0

tl;dr: how do I do file I/O + argument-passing with docker? Or should I give up on trying to use containers like scripts?

I am trying to learn docker and I am having a hard time with some minimal examples of common I/O and argument-passing situations. I have looked through a lot of StackOverflow content such as here as well as Docker documentation, but it seems like this is so simple-minded that no one bothered to answer it. The closest is here, but the answers are not helpful and mostly seem to say "don't do this with Docker". But people seem to talk about containers as if they can do this kind of thing in standalone applications.

Briefly, it seems like in Docker all I/O paths need to be hard-coded, but I want to be able to have these paths be flexible because I want to use the container as flexibly as I could a script.

In some cases people have solved this by leaving the container idling and then passing arguments into it (e.g. here or here) but that seems rather convoluted for a simple purpose.

I am not looking for a way to do this using venvs/conda whatever, I would like to see if it is possible using Docker.
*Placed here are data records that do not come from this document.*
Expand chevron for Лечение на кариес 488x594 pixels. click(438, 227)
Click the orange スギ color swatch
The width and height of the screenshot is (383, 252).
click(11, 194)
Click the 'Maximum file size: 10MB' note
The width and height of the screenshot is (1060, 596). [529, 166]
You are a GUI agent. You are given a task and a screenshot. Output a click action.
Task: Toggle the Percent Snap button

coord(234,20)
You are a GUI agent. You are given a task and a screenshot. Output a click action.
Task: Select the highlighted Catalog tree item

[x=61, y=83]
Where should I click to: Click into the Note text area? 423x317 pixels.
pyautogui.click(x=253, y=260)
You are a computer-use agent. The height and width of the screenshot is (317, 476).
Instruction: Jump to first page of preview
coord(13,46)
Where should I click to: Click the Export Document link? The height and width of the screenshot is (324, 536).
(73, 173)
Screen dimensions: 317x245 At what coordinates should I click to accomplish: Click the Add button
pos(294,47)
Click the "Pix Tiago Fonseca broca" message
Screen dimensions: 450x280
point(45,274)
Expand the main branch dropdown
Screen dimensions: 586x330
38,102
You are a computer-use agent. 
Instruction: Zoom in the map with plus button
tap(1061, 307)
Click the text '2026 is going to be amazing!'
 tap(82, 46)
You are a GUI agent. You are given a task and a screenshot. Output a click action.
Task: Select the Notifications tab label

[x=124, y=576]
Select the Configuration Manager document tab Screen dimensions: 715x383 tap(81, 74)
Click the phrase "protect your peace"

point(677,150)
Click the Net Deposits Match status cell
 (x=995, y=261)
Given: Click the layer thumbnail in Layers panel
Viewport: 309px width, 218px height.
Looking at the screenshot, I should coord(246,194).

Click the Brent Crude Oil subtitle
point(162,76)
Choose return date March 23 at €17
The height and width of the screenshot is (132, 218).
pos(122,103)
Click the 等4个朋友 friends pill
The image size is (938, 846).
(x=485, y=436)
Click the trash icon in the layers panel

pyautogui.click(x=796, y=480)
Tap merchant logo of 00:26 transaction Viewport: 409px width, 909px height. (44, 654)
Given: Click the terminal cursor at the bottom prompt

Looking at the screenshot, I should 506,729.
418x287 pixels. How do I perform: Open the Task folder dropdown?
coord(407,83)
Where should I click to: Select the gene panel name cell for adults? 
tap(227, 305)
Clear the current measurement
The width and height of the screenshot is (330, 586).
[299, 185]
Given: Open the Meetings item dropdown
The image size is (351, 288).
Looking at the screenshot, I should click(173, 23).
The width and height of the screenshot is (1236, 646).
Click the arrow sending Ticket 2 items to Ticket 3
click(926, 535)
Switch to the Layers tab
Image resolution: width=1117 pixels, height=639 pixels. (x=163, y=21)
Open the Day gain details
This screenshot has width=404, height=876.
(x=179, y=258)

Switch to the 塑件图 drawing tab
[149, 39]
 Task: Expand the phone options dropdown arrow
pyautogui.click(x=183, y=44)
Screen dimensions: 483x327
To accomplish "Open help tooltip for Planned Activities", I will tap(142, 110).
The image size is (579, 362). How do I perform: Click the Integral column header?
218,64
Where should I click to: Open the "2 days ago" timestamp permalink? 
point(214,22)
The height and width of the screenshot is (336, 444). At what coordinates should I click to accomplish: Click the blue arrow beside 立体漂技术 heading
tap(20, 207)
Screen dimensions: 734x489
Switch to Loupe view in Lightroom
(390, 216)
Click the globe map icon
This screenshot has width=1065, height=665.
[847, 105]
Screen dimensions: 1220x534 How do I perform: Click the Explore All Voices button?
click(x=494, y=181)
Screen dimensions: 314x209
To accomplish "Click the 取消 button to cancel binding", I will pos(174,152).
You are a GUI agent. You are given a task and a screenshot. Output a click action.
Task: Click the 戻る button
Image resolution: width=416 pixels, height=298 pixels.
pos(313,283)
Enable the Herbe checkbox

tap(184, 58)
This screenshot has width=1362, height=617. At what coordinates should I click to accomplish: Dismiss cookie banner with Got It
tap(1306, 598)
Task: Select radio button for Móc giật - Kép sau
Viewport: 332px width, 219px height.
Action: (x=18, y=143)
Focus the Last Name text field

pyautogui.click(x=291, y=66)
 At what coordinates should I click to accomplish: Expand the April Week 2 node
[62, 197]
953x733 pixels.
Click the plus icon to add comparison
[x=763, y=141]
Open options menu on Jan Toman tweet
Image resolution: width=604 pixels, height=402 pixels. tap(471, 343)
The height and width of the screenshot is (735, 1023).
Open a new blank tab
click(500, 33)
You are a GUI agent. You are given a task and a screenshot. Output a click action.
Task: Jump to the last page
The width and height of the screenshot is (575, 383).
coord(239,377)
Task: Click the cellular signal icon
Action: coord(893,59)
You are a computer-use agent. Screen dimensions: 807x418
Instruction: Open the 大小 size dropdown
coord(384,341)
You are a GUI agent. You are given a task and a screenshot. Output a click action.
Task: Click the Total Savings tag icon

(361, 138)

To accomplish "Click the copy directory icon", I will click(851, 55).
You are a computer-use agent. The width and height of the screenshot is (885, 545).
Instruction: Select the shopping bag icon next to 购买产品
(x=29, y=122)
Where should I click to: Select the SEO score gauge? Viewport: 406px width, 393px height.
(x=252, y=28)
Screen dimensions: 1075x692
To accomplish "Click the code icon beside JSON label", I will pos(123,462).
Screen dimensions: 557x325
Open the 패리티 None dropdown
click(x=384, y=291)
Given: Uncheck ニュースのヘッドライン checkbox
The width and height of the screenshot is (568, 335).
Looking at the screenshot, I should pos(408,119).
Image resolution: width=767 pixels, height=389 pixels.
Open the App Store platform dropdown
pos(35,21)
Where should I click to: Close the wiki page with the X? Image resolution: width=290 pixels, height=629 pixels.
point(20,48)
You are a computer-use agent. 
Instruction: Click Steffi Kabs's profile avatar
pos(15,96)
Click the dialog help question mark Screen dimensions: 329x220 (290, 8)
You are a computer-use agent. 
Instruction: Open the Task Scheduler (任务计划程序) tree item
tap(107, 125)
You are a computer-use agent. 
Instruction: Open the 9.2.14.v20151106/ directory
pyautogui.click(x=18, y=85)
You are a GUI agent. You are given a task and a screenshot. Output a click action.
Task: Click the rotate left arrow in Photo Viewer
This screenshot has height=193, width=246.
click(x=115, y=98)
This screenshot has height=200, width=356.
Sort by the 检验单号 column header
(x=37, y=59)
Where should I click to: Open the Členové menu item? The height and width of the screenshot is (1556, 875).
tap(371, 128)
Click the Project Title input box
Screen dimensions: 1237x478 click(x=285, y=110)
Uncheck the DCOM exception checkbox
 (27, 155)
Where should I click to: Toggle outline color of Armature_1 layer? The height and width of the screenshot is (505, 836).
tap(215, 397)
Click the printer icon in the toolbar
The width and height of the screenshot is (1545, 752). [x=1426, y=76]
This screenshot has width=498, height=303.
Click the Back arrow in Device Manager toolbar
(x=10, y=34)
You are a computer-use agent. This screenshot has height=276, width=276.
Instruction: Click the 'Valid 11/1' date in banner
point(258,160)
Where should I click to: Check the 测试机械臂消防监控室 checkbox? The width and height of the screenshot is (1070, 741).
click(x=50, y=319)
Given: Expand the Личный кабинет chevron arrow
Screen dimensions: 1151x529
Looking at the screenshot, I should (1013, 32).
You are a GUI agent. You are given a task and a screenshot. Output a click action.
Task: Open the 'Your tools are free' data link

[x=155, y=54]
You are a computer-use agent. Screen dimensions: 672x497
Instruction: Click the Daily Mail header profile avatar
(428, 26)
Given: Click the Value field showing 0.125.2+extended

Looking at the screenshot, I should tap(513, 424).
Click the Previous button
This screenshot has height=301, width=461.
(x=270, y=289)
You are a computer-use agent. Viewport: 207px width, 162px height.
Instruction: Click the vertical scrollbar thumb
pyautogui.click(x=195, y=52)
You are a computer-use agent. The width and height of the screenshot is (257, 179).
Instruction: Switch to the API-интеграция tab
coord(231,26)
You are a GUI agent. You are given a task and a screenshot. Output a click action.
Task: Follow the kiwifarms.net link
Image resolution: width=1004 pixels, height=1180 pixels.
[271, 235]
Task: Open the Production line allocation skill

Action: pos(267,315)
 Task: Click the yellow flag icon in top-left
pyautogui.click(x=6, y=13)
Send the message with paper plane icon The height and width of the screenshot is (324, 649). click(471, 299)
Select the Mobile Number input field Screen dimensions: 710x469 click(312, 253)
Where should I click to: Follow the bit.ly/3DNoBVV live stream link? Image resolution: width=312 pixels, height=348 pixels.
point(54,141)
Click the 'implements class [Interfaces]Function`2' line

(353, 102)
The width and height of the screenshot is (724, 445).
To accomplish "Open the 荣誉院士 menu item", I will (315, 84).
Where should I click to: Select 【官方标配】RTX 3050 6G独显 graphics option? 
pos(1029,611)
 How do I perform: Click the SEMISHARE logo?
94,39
Say I have a simple Python script called test.py:

 #!/usr/bin/env python3
 import argparse
 
 def parse_args():
     '''Parse CLI arguments
 
      Returns:
      dict: CLI arguments
     '''
     parser = argparse.ArgumentParser(description='Parse arguments for test')
     parser.add_argument('--out_file', '-o', required=True, type=str, help='output file')
     parser.add_argument('--in_file', '-i', required=True, type=str, help='input file')
     args = parser.parse_args()
     return vars(args)
 
 
 args = parse_args()
 
 with open(args["in_file"]) as input_handle:
     print(input_handle.readline())
 
 with open(args["out_file"], "w") as output_handle:
     output_handle.write("i wrote to a file")
                                                           

Which natively in Python I can run on some input files:

% cat ../input.txt
i am an input file

% python test.py -i ../input.txt -o output.txt
i am an input file

% cat output.txt 
i wrote to a file%             

Let's say that for whatever reason this script needs to be dockerized while preserving the way arguments/files are passed so that people can run it without docker. I can write a very simple-minded Dockerfile:

FROM continuumio/miniconda3

COPY . .

ENTRYPOINT ["python", "test.py"]

and this will accept the arguments, but it can't access the input file, and even if it finishes, then I can't access the output:

% docker build .
Sending build context to Docker daemon  5.632kB
Step 1/3 : FROM continuumio/miniconda3
 ---> 52daacd3dd5d
Step 2/3 : COPY . .
 ---> 2e8f439e6766
Step 3/3 : ENTRYPOINT ["python", "test.py"]
 ---> Running in 788c40568687
Removing intermediate container 788c40568687
 ---> 15e93a7e47ed
Successfully built 15e93a7e47ed 

% docker run 15e93a7e47ed -i ../input.txt -o output.txt
Traceback (most recent call last):
  File "test.py", line 19, in <module>
    with open(args["in_file"]) as input_handle:
FileNotFoundError: [Errno 2] No such file or directory: '../input.txt'

I can then attempt to mount input file's directory using the /inputs/ volume, which gets me most of the way there (though it's irritating to pass 2 arguments for 1 file), but this doesn't seem to work:

docker run --volume /path/to/input_dir/:/inputs 15e93a7e47ed -i input.txt -o output.txt
Traceback (most recent call last):
  File "test.py", line 19, in <module>
    with open(args["in_file"]) as input_handle:
FileNotFoundError: [Errno 2] No such file or directory: 'input.txt'

I am clearly not understanding something about how volumes are mounted here (probably setting WORKDIR would do a lot of this work), but even if I can mount the volume, it is not at all clear how to get the outputs onto the mounted volume so they can be accessed from outside the container. There are some manual solutions to this using docker cp but the whole point is to be somewhat automated.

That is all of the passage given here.